In her 2004 book The Green State: Rethinking Democracy and Sovereignty, Eckersley proposes "critical political ecology" as a paradigm to explore what it might take to create a green state or green democratic state, a government where the regulatory ideals and democratic procedures of the democratic state are informed by ecological democracy. The sovereign state is recast in the role of ecological steward and facilitator of transnational democracy. The green democratic state is proposed as an evolutionary alternative to the liberal democratic state, the welfare state, and the neoliberal state.

==Works==
- Brown, C. and R. Eckersley (eds.). 2018. The Oxford Handbook of International Political Theory. Oxford University Press. ISBN 9780198746928
- Peter Christoff and Robyn Eckersley. 2013. Globalisation and the Environment. Lanham: Rowman and Littlefield.
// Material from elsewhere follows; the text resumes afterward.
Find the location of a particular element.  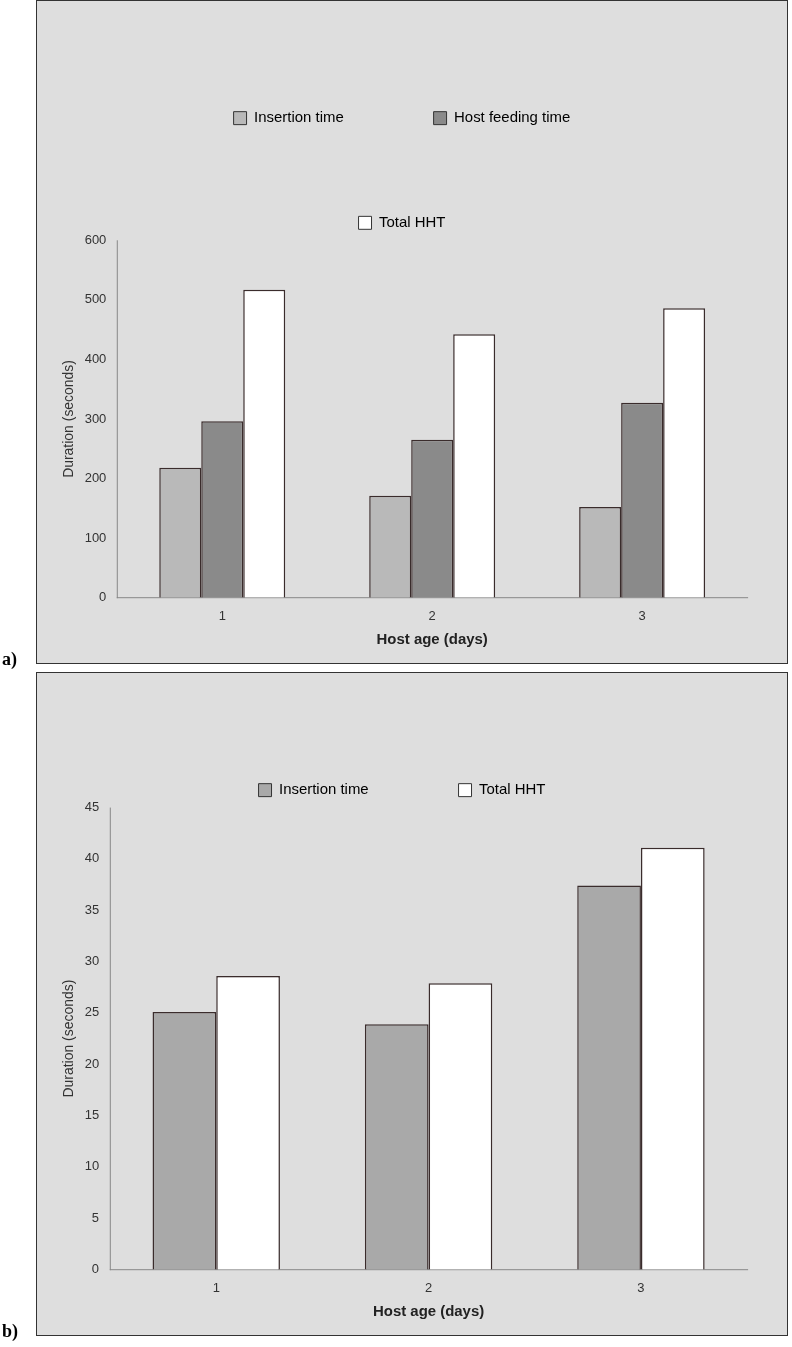

y-tick-label: 25 is located at coordinates (92, 1012).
- Bukovansky M, I. Clark, R. Eckersley, R. Price, C. Reus-Smit, and N.J. Wheeler. 2012. Special Responsibilities: Global Problems and American Power. Cambridge: Cambridge University Press.
- D. Altman, J. Camilleri, R. Eckersley and G. Hoffstaedter (eds.). 2012. Why Human Security Matters: Rethinking Australian Foreign Policy. Sydney: Allen and Unwin.
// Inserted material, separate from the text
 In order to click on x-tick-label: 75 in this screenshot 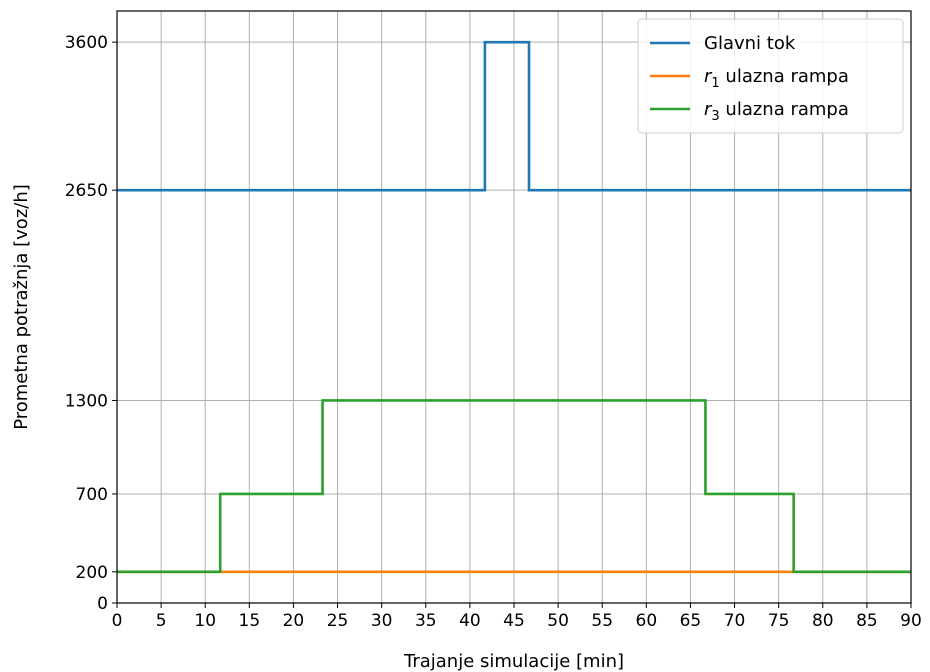, I will do `click(779, 621)`.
- Robyn Eckersley and Andrew Dobson (eds.). 2006. Political Theory and the Ecological Challenge. Cambridge: Cambridge University Press.
- Robyn Eckersley and John Barry (eds.). 2005. The State and the Global Ecological Crisis. Cambridge, MA: MIT Press.
- Robyn Eckersley. 2004. The Green State: Rethinking Democracy and Sovereignty. Cambridge: MIT Press. (Melbourne Woodward Medal 2005 for the best research in Humanities and Social Sciences)
- Robyn Eckersley. 1992. Environmentalism and Political Theory: Toward an Ecocentric Approach. State University of New York Press.